Smart Carbs for Athletes

When it comes to choosing carbohydrates to include in your diet, it's all about their glycemic index or, the rate at which carbohydrates raise blood sugar and consequently insulin.

Carbohydrate-rich foods with a high-glycemic value(bad) enter the bloodstream rapidly, leading to a quick rise in blood glucose and the release of insulin.

Conversely, low-glycemic carbohydrates, which tend to be higher in fiber or contain protein, are converted into glucose more slowly; therefore, less insulin is needed to regulate blood sugar.

About 50 to 70 percent of an athlete's total daily calorie intake should be from low-glycemic carbohydrates (three to five grams per pound of lean body weight).
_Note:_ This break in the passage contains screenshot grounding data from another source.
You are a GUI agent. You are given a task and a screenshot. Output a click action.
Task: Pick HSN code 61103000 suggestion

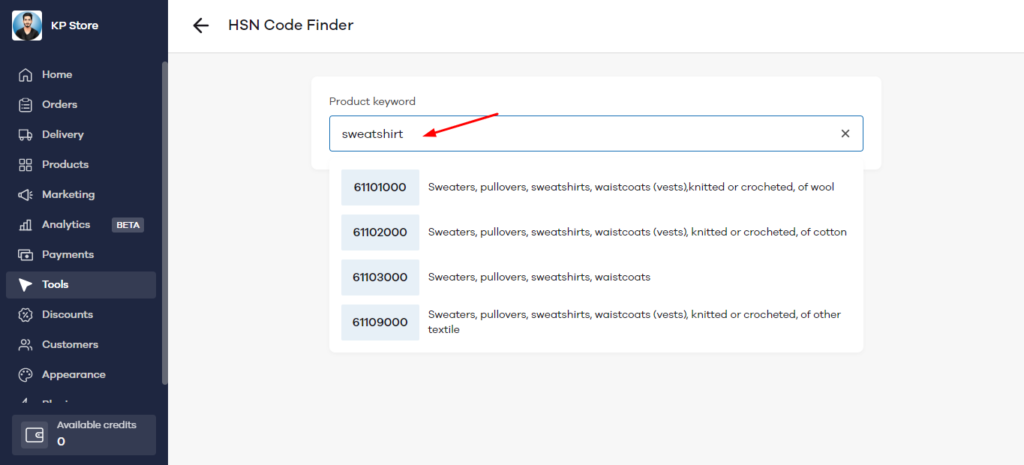[595, 277]
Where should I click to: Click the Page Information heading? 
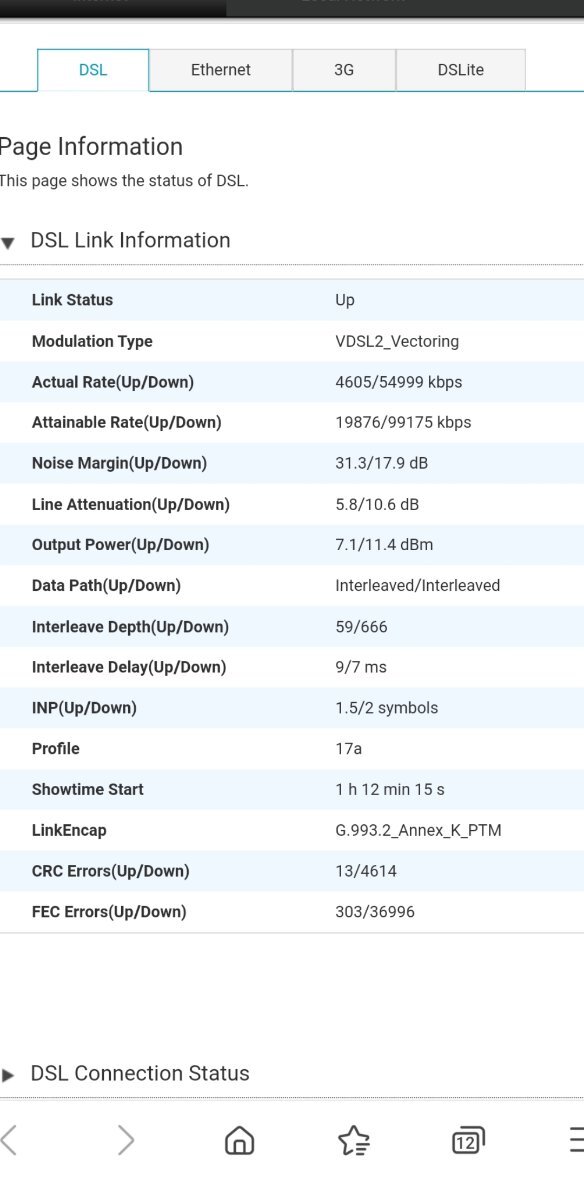click(91, 147)
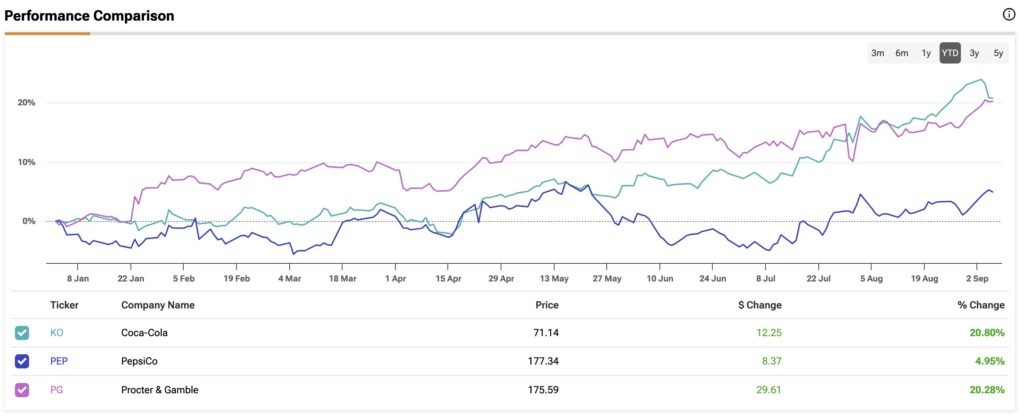The width and height of the screenshot is (1024, 416).
Task: Sort by the Ticker column header
Action: point(64,305)
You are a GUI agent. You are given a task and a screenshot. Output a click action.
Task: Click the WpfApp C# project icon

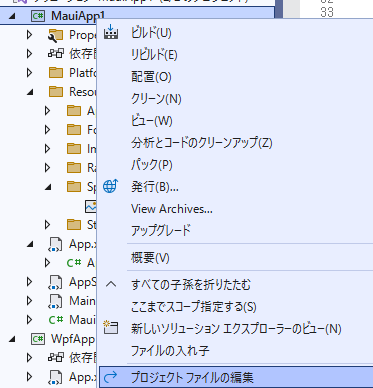pos(38,339)
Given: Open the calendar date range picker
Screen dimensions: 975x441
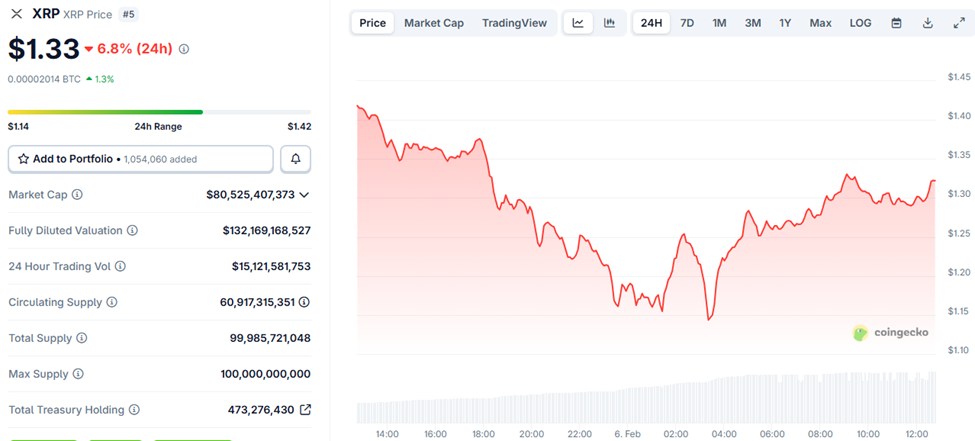Looking at the screenshot, I should [896, 23].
And no more than 10 percent of the calories eaten at rest should be from high-glycemic foods.

Good Carbohydrate Choices (low glycemic index): Enjoy sweet potatoes, old fashioned oatmeal, energy bars (Clif, PowerBar), beans, low-fat dairy foods, most fruits, 100 percent whole wheat or whole grain bread, oatmeal, nuts, whole wheat pasta, green peas, hummus and rice bran.

Bad Carbohydrate Choices (high glycemic index): Avoid sugared soft drinks, processed grains (white bread), french fries, pastries, scones, sugared cereals, syrup, whipped cream, chips and movie popcorn.